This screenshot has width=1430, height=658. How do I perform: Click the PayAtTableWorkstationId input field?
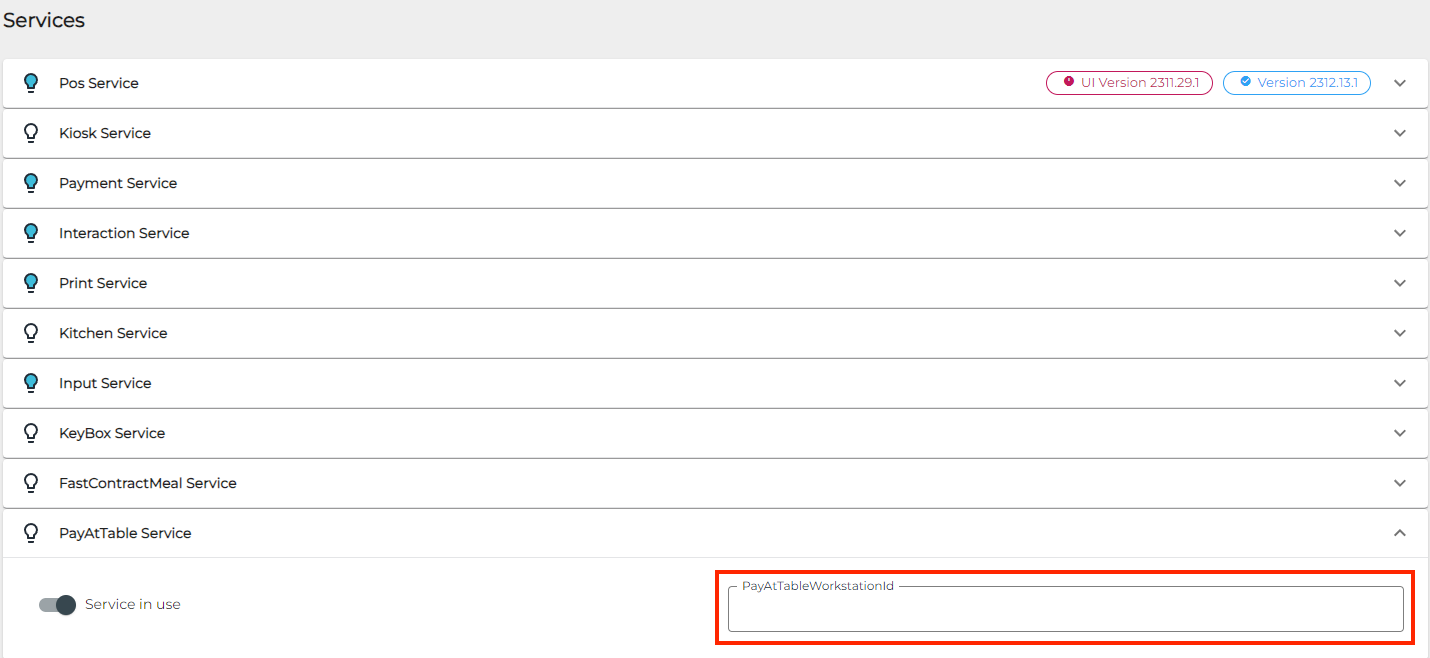click(x=1065, y=610)
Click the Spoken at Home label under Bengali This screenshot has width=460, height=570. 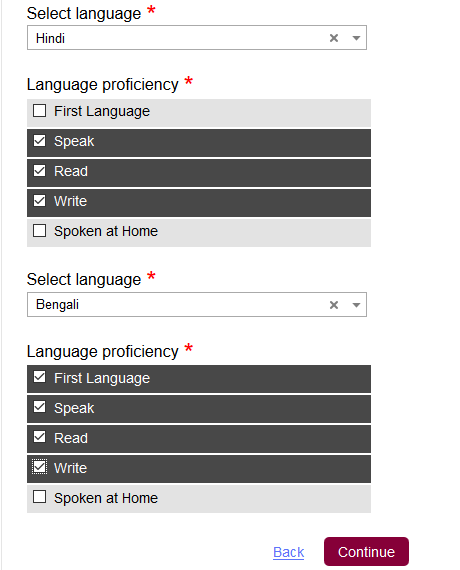pos(106,498)
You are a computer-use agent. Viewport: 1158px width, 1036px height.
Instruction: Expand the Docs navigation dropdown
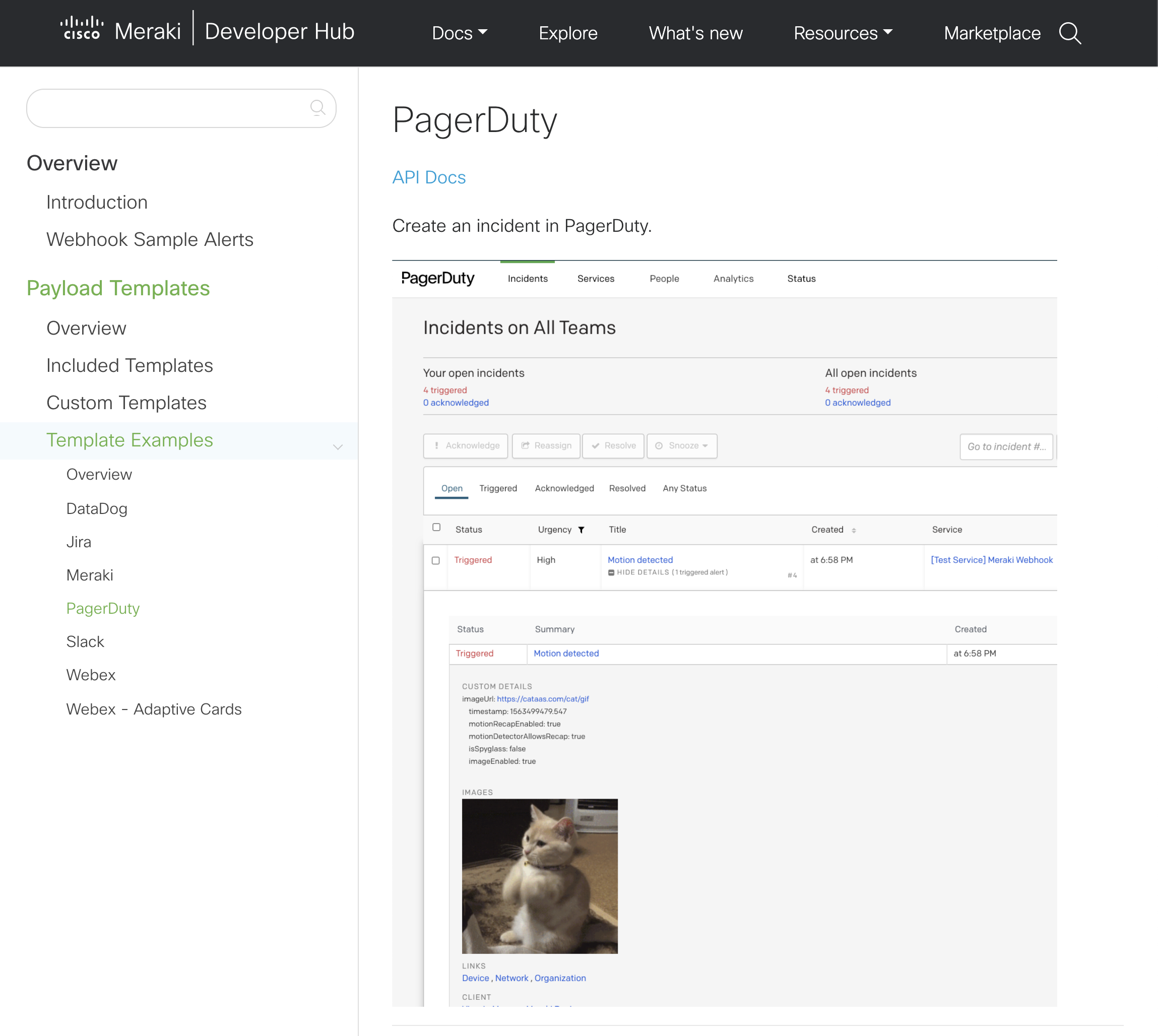click(x=459, y=33)
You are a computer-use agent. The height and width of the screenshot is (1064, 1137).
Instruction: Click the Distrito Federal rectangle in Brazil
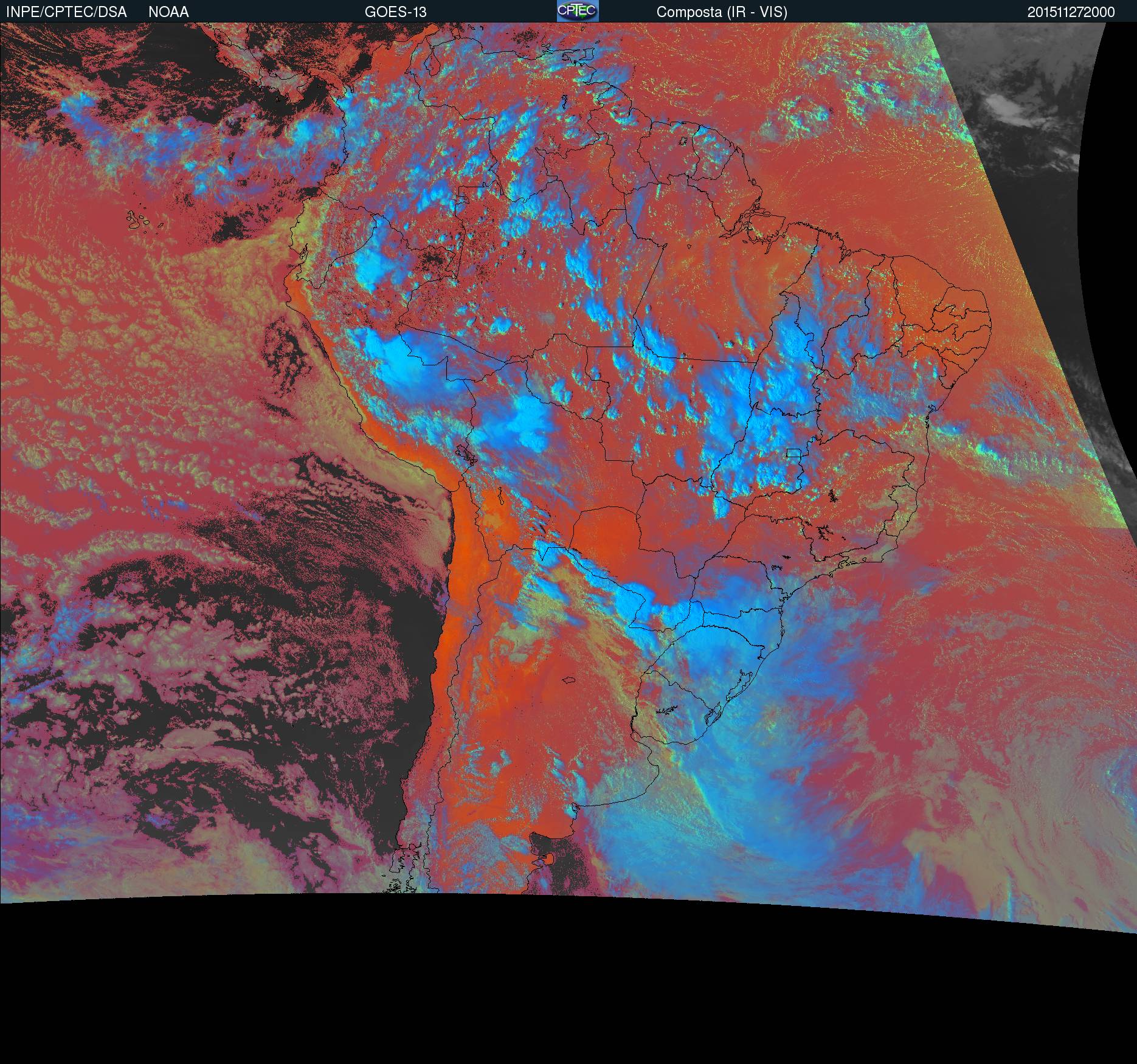[793, 452]
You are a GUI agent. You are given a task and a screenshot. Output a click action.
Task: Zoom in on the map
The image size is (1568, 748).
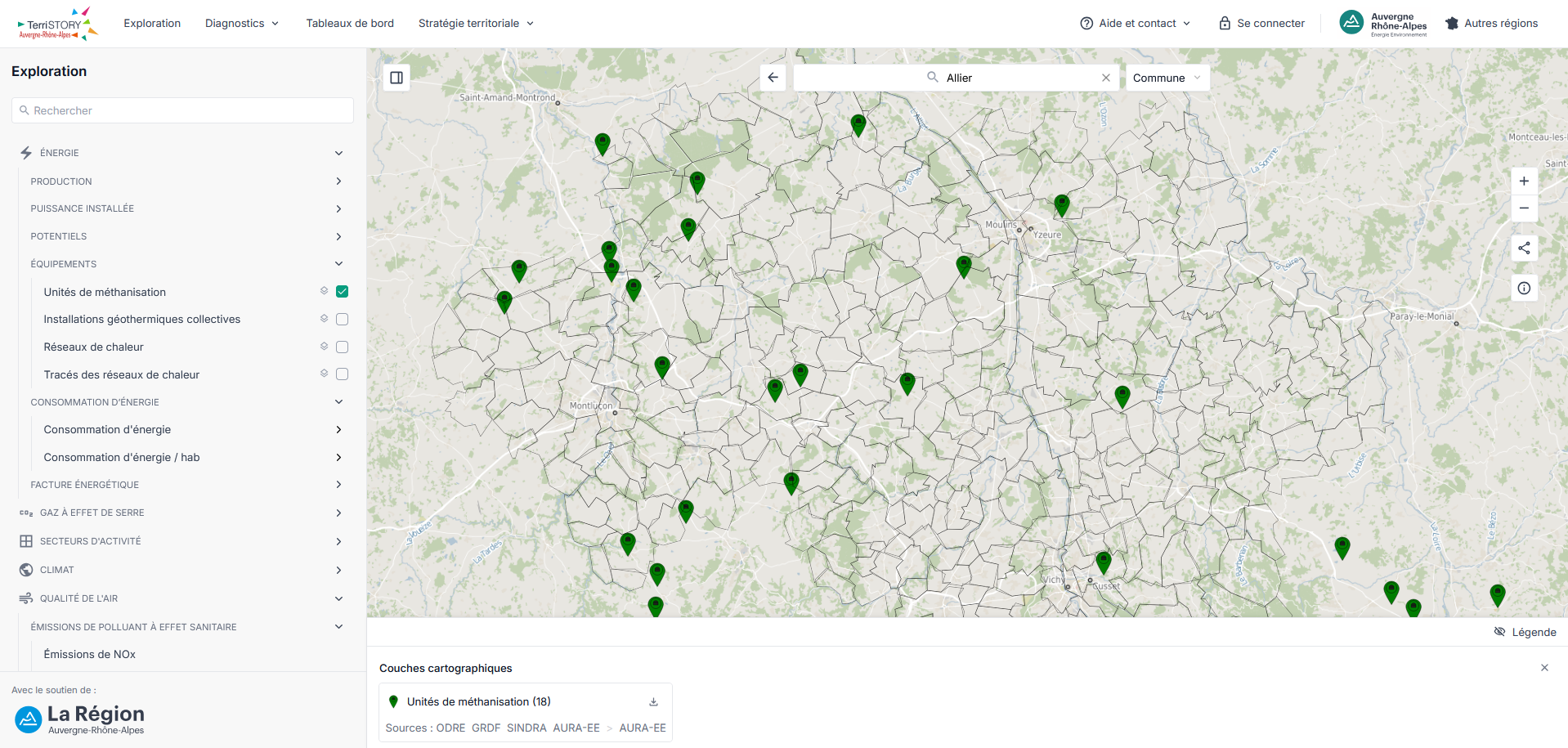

________________

__What to work on__:
Please convert the stretch from the line containing "You are a GUI" through the end of the entries into a JSON list of strings, one per line, skipping blank lines and leaving out the pictures.

__Written reply__:
[
  "You are a GUI agent. You are given a task and a screenshot. Output a click action.",
  "Task: Zoom in on the map",
  "The image size is (1568, 748)."
]